Insider attacks a focal point
The U.S. military would not permit The Atlanta Journal-Constitution to observe the brigade’s training aimed at thwarting insider attacks, citing security concerns. But troops who have participated said it involves realistic role-playing scenarios with attackers firing Simunition, or paintball rounds. The training — it is continually revised in response to what is happening overseas — emphasizes security, vigilance and marksmanship.
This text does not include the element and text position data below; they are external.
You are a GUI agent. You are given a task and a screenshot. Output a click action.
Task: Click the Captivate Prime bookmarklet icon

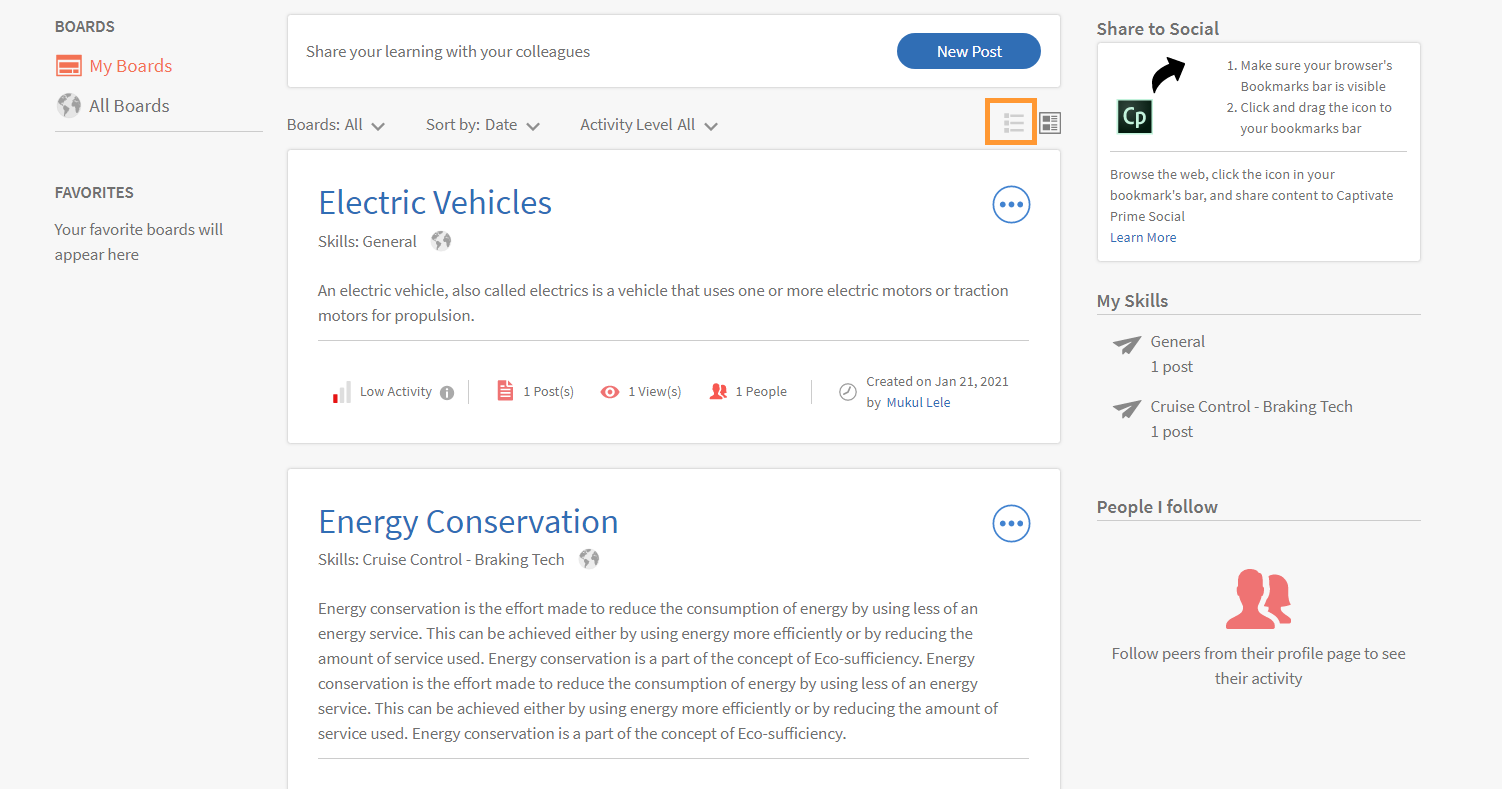[1135, 116]
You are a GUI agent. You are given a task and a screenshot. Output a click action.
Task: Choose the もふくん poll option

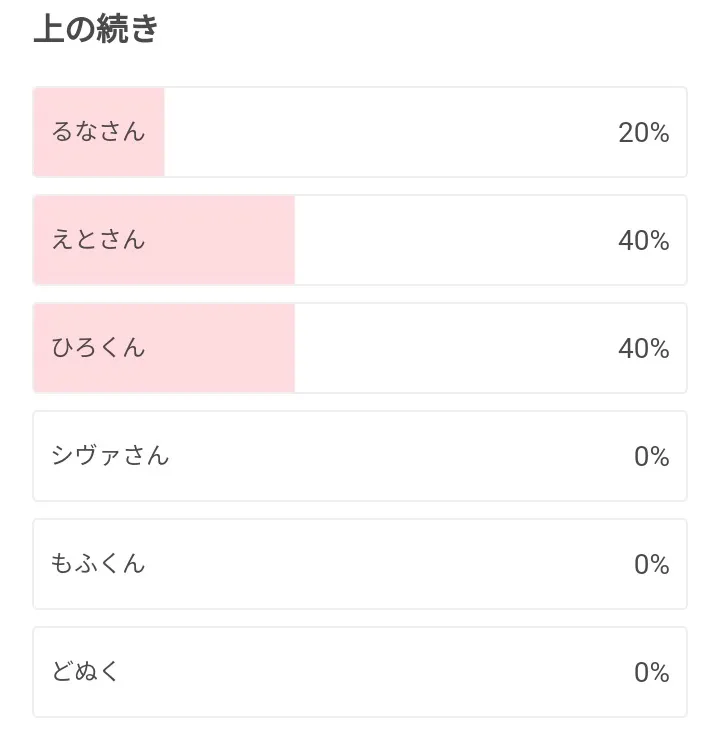pyautogui.click(x=98, y=564)
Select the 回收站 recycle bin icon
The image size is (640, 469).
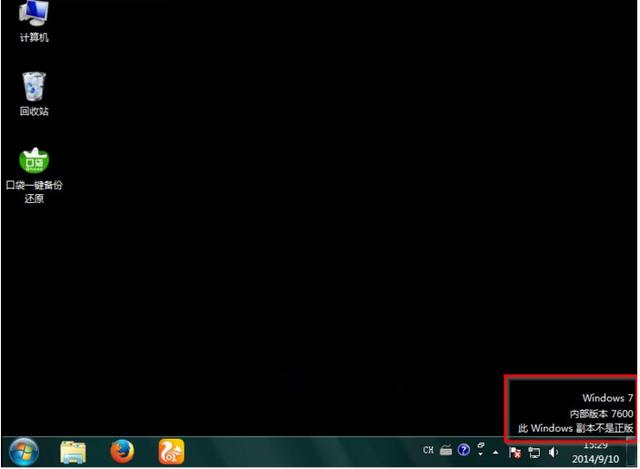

Several recent attacks have put these so called “green-on-blue” threats in the spotlight. Last month, Maj. Brent Taylor, a small-town mayor and National Guardsmen from Utah, was killed in such an attack during his fourth deployment to Afghanistan. And in October, a Taliban assassin infiltrated Afghan security forces, killed an Afghan general and a provincial intelligence chief and wounded an American brigadier general, while barely missing the top U.S. and NATO military commander in the country, Gen. Austin S. Miller.
Col. Matt Smith, the 48th Brigade’s commander, called the Guardian Angel sessions “the best training we have had here.”
“It was very sophisticated,” he said. “It really refined the individual skills of our soldiers.”
U.S. servicemembers, he said, can trigger insider attacks by offending someone’s culture. He expressed confidence in his Guardsmen, pointing out many have civilian careers – including in law enforcement — requiring them to routinely interact with people and to treat them with respect.
“That makes me a little bit more comfortable,” he said, “about the risk posed by insider attacks.”